Finally, from a federal regulatory standpoint, the demarcation line between large and small employer varies by topic and tends to shift with little notice, making it difficult for midsize employers to develop long-term strategies. For example, because Congress mandated via the ACA that the small group fully insured market expand in 2016 to all groups with less than 101 full-time employee + equivalents, many midsize employers made proactive changes ahead of this deadline. When Congress canceled this expansion at the eleventh hour, it was welcome news for midsize employers but perhaps bittersweet for those that had made proactive changes.

Time for a plan

How can midsize employers successfully navigate through these shifting headwinds? Perhaps the key is developing a strategic plan and being willing to toss it overboard once the winds shift.

Let’s consider the recent group health plan odyssey of a midsize employer client of mine. Their plan year is July 1. Historically, they sponsored a fully insured plan and received annual claims experience reporting from their carrier. To ease ACA employer shared responsibility compliance, they use the “easy button” federal poverty line affordability safe harbor and outsource Form 1095-C/1094-C preparation to their payroll vendor.

See also: A simple approach to eliminating ACA shared responsibility penalty risks

Under the ACA-mandated 2016 small-group expansion, this employer was slated to fall from large group to small group effective July 1, 2016. Among the unappetizing impacts of this change was the shift from four-tier rates to ACA age-banded rates and the loss of plan design flexibility. As this group, my team and I reviewed their options in early 2015, we considered moving to a self-funded contract as an escape hatch from both the 2016 small-group expansion and the roughly 4% ACA premium tax on fully insured plans. Based upon their size, we narrowed our focus to level-funded contracts.

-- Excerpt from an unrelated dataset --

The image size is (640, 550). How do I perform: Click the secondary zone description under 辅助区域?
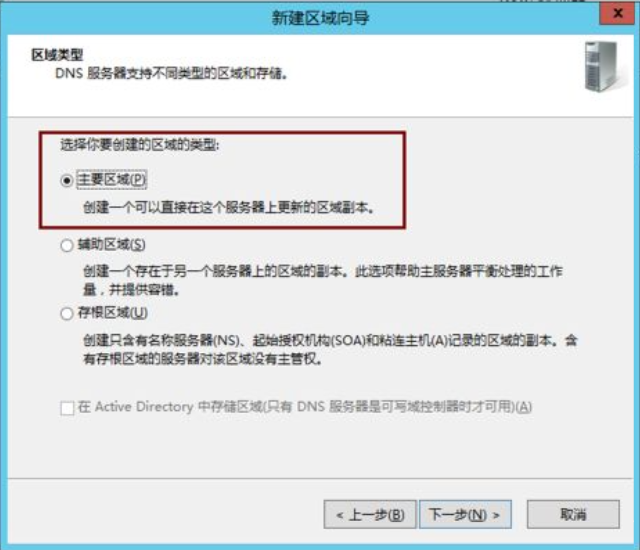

At that time, only one mainline vendor offered a level-funded product to midsize employers in their geographic area, and we reasoned that this vendor would be overwhelmed with new business once the 2016 small group expansion begun and thousands of employers sought refuge from the age-banded rate storm. Thus, upon realizing that July 1, 2015 rates could be negotiated with this level-funded vendor at levels (including the reserve) less than their incumbent vendor’s renewal rates, this employer decided to proactively make this vendor and funding change, one year early.

Congress then repealed the small-group expansion right before the deadline via the October 2015 PACE Act. Thus, the entire reason this employer changed vendors, disrupted provider networks and moved to level funding went away.

Challenges ahead

Meanwhile, the first year’s claims experience under this contract did not run well, ending in a contractual deficit. Fortunately, my team and I were able to negotiate an increase to rates (including the reserve) of only 6%. However, during the second policy year, claims continued to run at a deficit, prompting a proposed renewal increase for July 1, 2017, of 24%.

Given that the small-group expansion threat had ended and that the ACA premium tax was suspended for at least the balance of 2017, we sought fully insured proposals from the incumbent and viable competitors. After negotiation was complete, the incumbent offered fully insured pricing just 7% above current rates and maintained the proposed 24% increase if the group stayed with level funding. While this fully insured offer didn’t make actuarial sense, we chalked it up as a gift. Thus, this employer returned to a fully insured contract.

See also: Why a logical approach to health plan design can be financially disastrous

Of course, more challenges for this midsize employer likely await, given the return of the ACA premium tax for calendar year 2018, the lack of claims experience that will be issued with the group’s 2018 renewal, and the approaching Cadillac tax thunderstorm.

Who knows, maybe we’ll go back to level funding next year.